Dia mengatakan, beberapa hal disebut "sangat mikro" dalam Permendag tersebut sehingga memerlukan pengawasan& penindakan secara khusus. Diantaranya disebutkan dalam berbagai pemberitaan khusus TikTok minimal 100 US$ / sekitar Rp1,5Juta. 

"Sehingga apabila rencananya akan dibentuk 'Tim Pengawasan Siber" beranggotakan berbagai kementerian/ lembaga terkait seperti Kementerian Perdagangan, Kementerian Keuangan, Kementerian Kominfo, Kementerian Koperasi dan UKM, Kementerian Perindustrian, Badan Pengawas Obat dan Makanan (BPOM), serta instansi terkait lainnya tersebut apakah dipastikan bisa efektif dan ffisien?," lanjut dia. 

Hal ini karena setiap pelaku e-commerce menggunakan medsos harus disebut melakukan Perdagangan Melalui Sistem Elektronik (PSME). Model bisnis penyelenggara PMSE bisa sangat beragam, mulai dari lokapasar (marketplace) hingga social commerce.  Termasuk Permendag ini juga akan mengatur perizinan, perpajakan, dan ketentuan perdagangan lainnya.

"Masalahnya adalah sesuai laporan dari "We Are Social" direlease bulan April 2023, Indonesia tercatat sebagai negara dgn pengguna TikTok terbesar kedua di dunia, dimana tercatat ada 113 juta pengguna media sosial tersebut di bawah Amerika di angka 116.5 juta dari total pengguna seluruh dunia yang mencapai Rp1,09 Miliar. Siapkah "Tim Khusus" yang akan dibentuk untuk bisa melakukan pengawasan sampai penindakan dengan jumlah tersebut," ujar dia lagi. 

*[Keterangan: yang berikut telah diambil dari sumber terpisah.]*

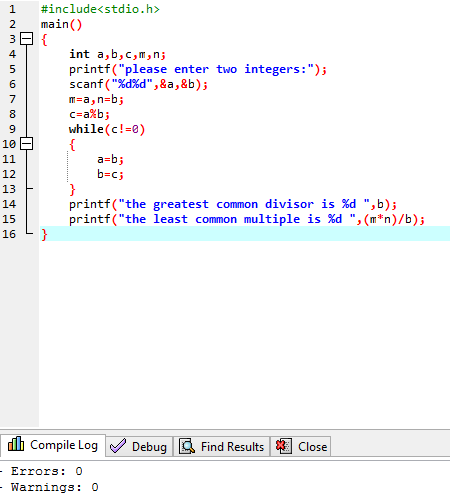Click the least common multiple printf line
Image resolution: width=450 pixels, height=494 pixels.
(247, 219)
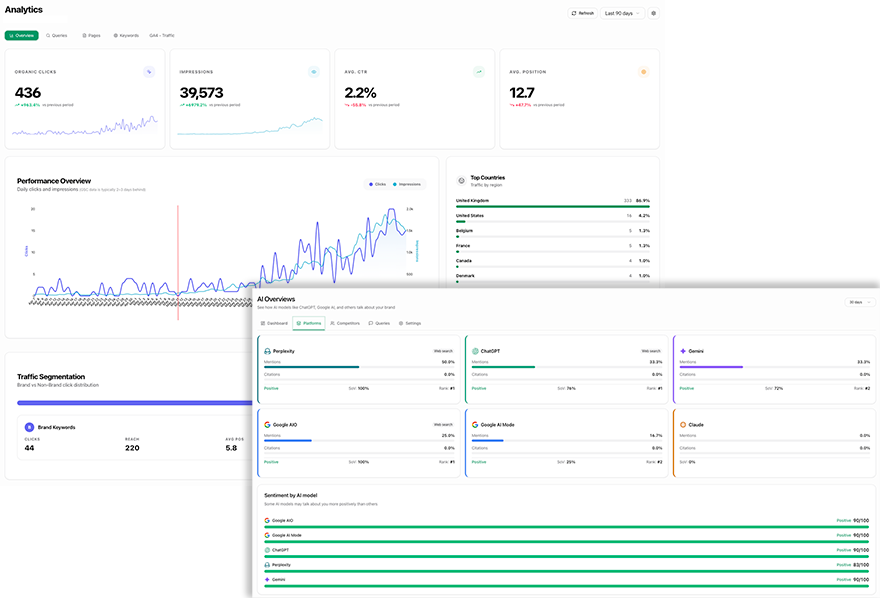This screenshot has width=880, height=598.
Task: Open the Competitors tab in AI Overviews
Action: pyautogui.click(x=345, y=323)
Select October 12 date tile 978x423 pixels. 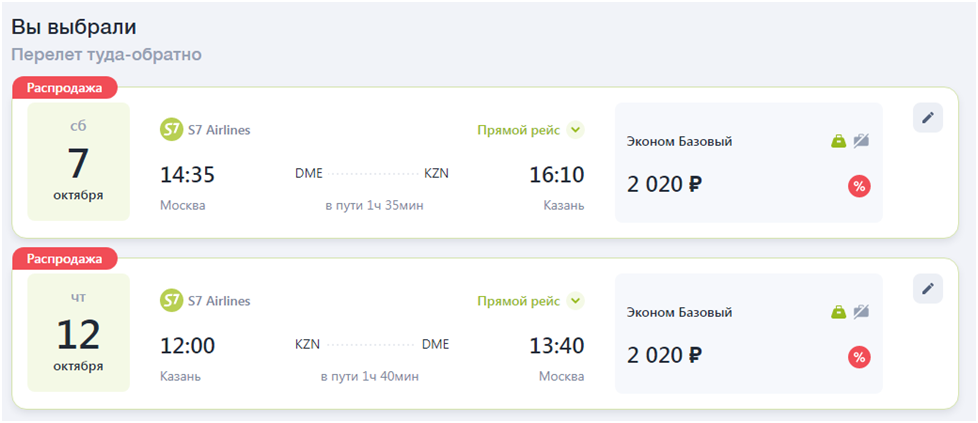pos(78,332)
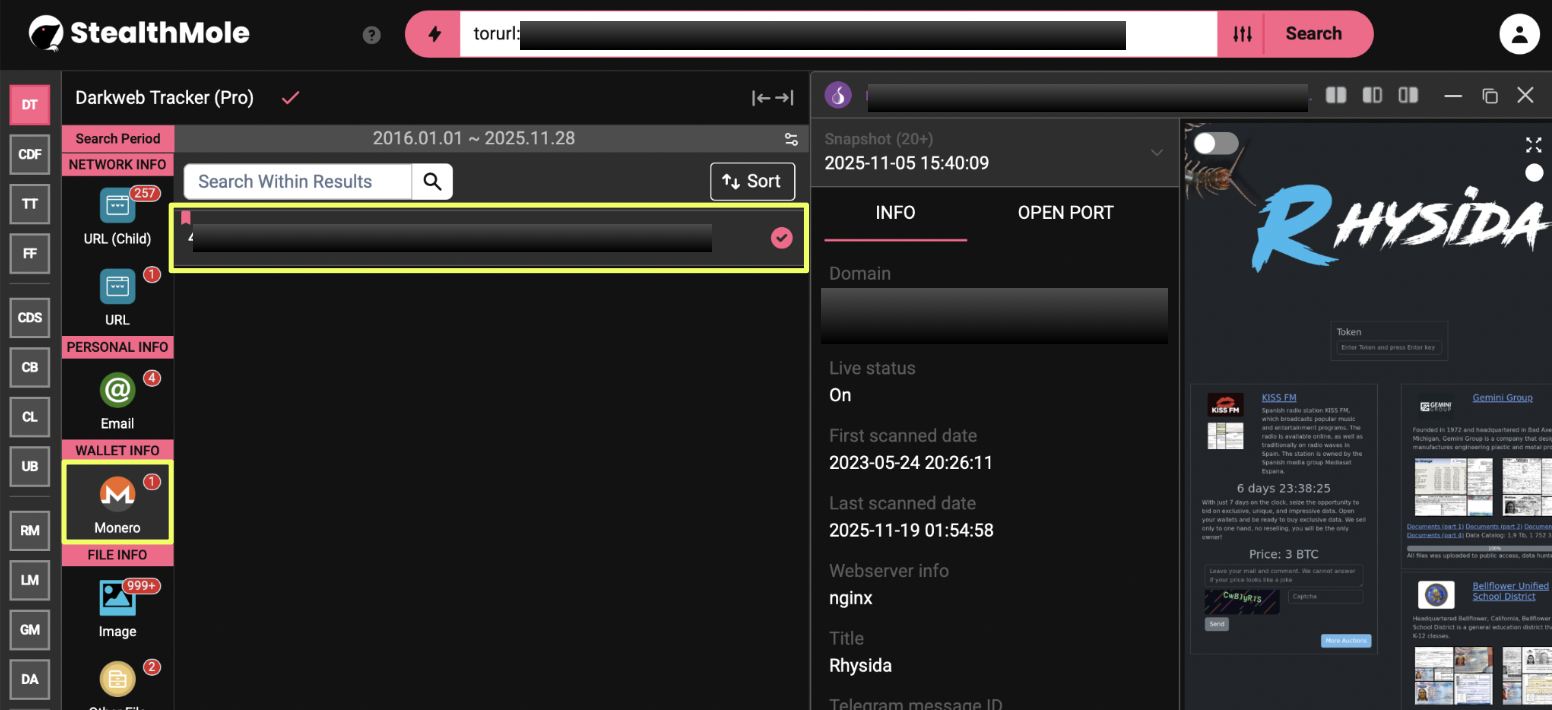Viewport: 1552px width, 710px height.
Task: Select the URL (Child) network icon
Action: coord(117,206)
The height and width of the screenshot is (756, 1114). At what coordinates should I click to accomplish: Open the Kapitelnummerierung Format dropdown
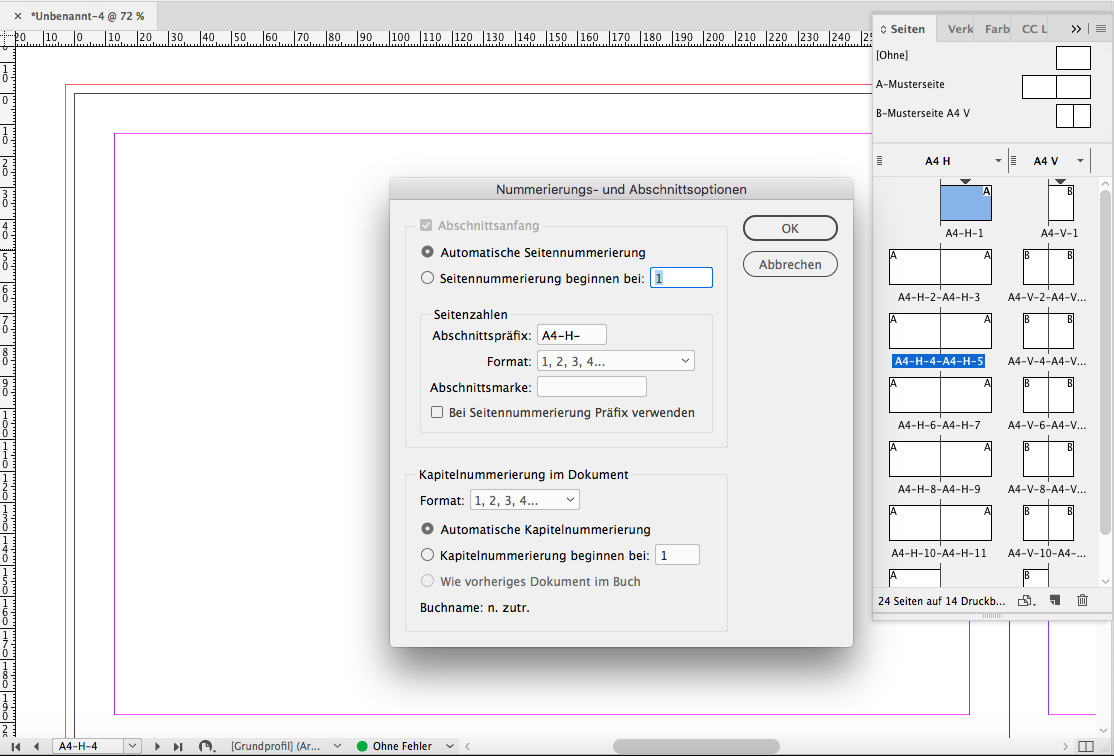coord(525,500)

Dia juga menyoroti, kelihaian pengguna medsos TikTok untuk menyiasati berbagai aturan diterapkan. Misalkan, TikTok hanya boleh untuk promosi, bukan jualan secara langsung bisa dengan sederhana diakali dgn penggunaan multi gadget dan-atau multi-platform. Alhasil, secara tidak langsung tampak transaksinya. Apalagi kalau sudah digunakan Teknologi A.I (Artificial Intelilgence) dalam PMSE tersebut akan sangat kompleks.

"Pemerintah seharusnya tidak hanya berpikir soal mikro dalam menjalani Revolusi Industri 4.0 saat ini, apalagi beberapa negara maju sudah sampai pada tahap Society 5.0 dimana segala lini sudah menggunakan IoT (Internet of Thing), Big Data, A.I & Robot. Karena semua ini adalah keniscayaan kemajuan Teknologi Informasi & Komunikasi yang mau tidak mau harus dialami oleh Indonesia saat ini," kata dia.

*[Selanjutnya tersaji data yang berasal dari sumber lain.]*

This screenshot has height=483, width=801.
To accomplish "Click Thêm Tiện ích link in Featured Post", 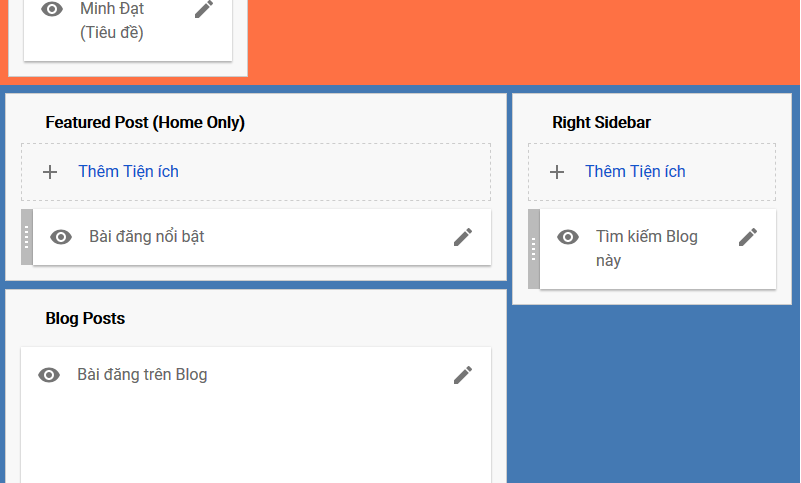I will 128,172.
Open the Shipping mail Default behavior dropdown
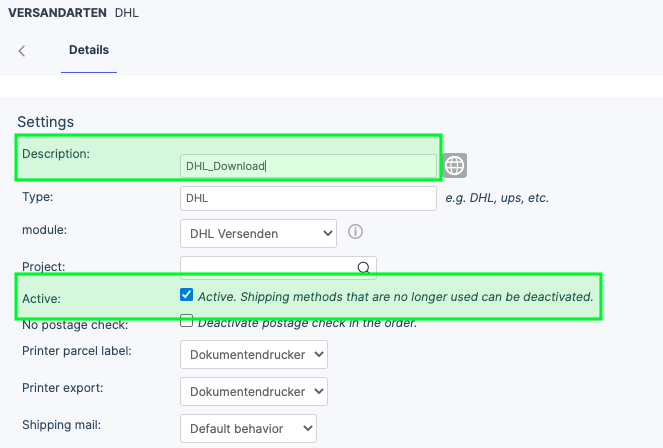Image resolution: width=663 pixels, height=448 pixels. (248, 428)
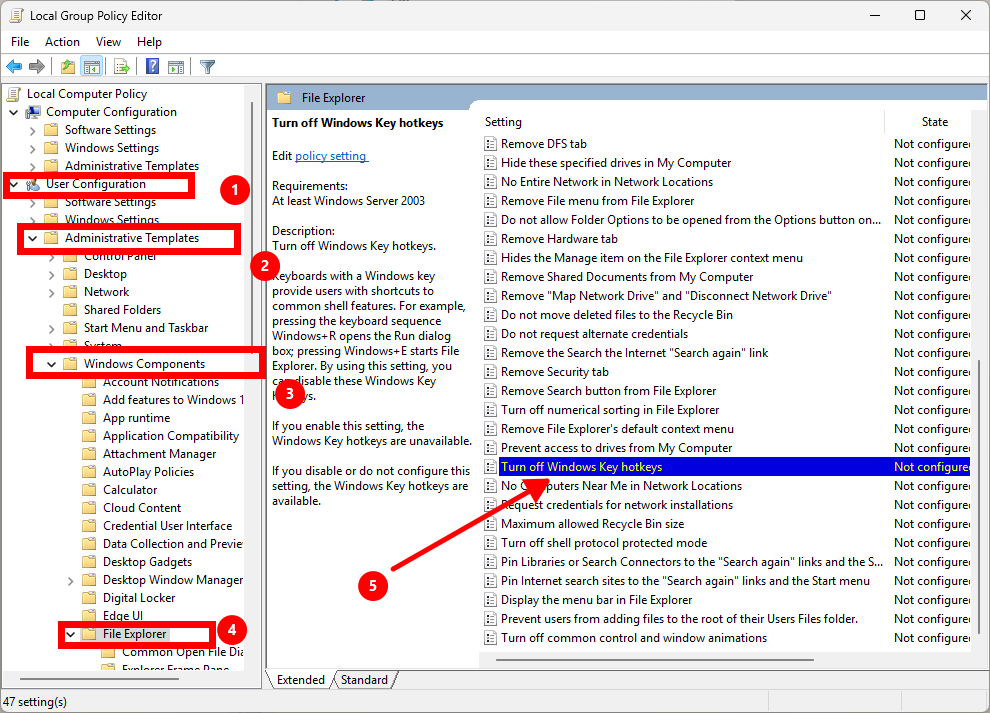Select the Remove Hardware tab setting
The width and height of the screenshot is (990, 713).
[x=559, y=239]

Menurut dia, pemerintah harus menangani dari berbagai sisi. Dalam hal ini diperlukan pandangan makro dalam mengantisipasi pasar tradisional sekarang menjadi sepi tersebut. Jika hanya ditanggulangi dari satu sisi, sebut saja PMSE melalui TikTok ini dan tidak memberdayakan SDM di Indonesia, maka hanya akan menjadi "penonton" alias "ketinggalan di landasan" saja. 

"Selain pasar tradisional tetap sepi namun pengguna medsos yang sempat booming & menjadi penyelamat ekonomi semenjak pandemi tiga tahun lalu malah jadi ikut terpuruk," kata dia.